実施課題 ->
A: 下の膵臓がんの体験談で、弟の膵管が拡張していると聞いた筆者は、その原因を何だと考えましたか。また、そう考えた根拠は何ですか。
B: 下の膵臓がん体験談を、最後の文の後から書き進めてください。

引用文 ->
^^^^

私の弟は膵臓すいぞうがんから生還したひとりである。1996年のある日の夜、「今日、会社の健診で腹部エコーを受けたところ、膵管が拡張していると言われた」という電話があった。私は、膵臓がんは膵管にできるがんであることから、拡張があったのは小さながんができて膵管が詰まったのではないかと考え、翌日、かつて仙台の研究室で机を並べていた高橋俊雄都立駒込病院院長に診察をお願いした。

画像としては発見できなかったが、膵液の細胞診でがん細胞が発見された。膵頭十二指腸摘出により、8mmの小さながんが発見された。28年後の今日までがんの再発はない。主治医によると、彼は膵臟がんの最長生存例だという。この例では、非常に運がよいことに、エコー検査で膵管拡張が発見された。そして、本人がすぐに決断し、手術を受けたことが奏功した。退院後、弟と私は、最初に見つけてくれた臨床検査技師にお礼に行った。

^^^^

データ抜粋 ->

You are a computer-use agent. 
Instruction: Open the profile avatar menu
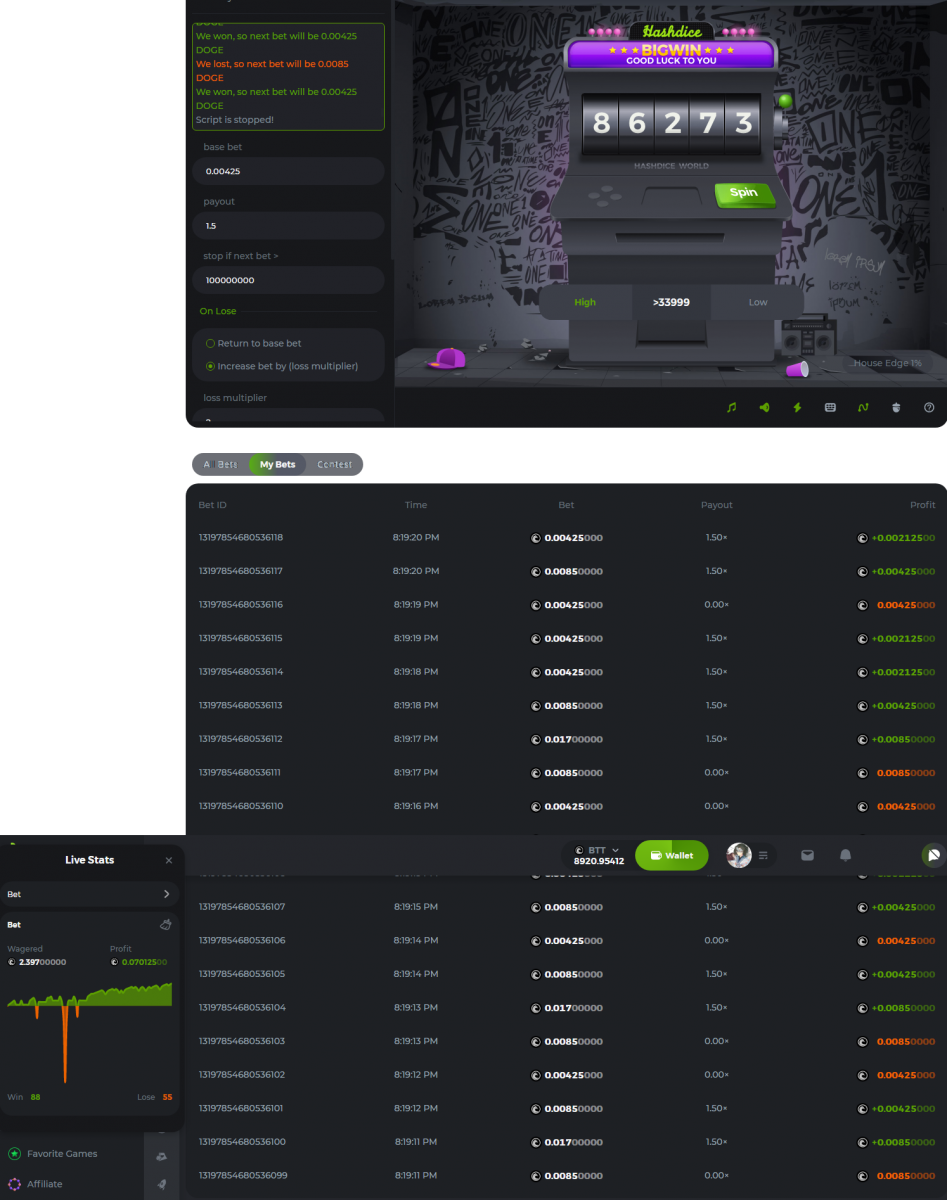(x=739, y=855)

^^^^

実施結果 ->
A: 小さながんができて膵管が詰まったのではないかと考えました。膵臓がんは膵管にできるがんだからです。

B:
急性白血病からの生還

天才的な水泳選手、池江璃花子は2019年2月、オーストラリアでの合宿中に体調不良により急遽帰国した。18歳のときである。急性白血病と診断されたが、強力な化学療法のあと、骨髄の造血細胞を入れ替える骨髄移植により、完全に回復し2021年の東京オリンピックに出場した(なお、池江は東京都江戸川区の西小岩小学校の出身で、大相撲の翔猿と同窓。往年の名横綱栃錦は下小岩小学校の出身。全くの余談であるが、私は南小岩小学校の卒業生である)。

テノール歌手のホセ・カレーラスも骨髄移植によって白血病から回復した。ホセ・カレーラス国際白血病財団を設立し、さらに、アメリカ臨床がん学会の際にチャリティコンサートを開いている。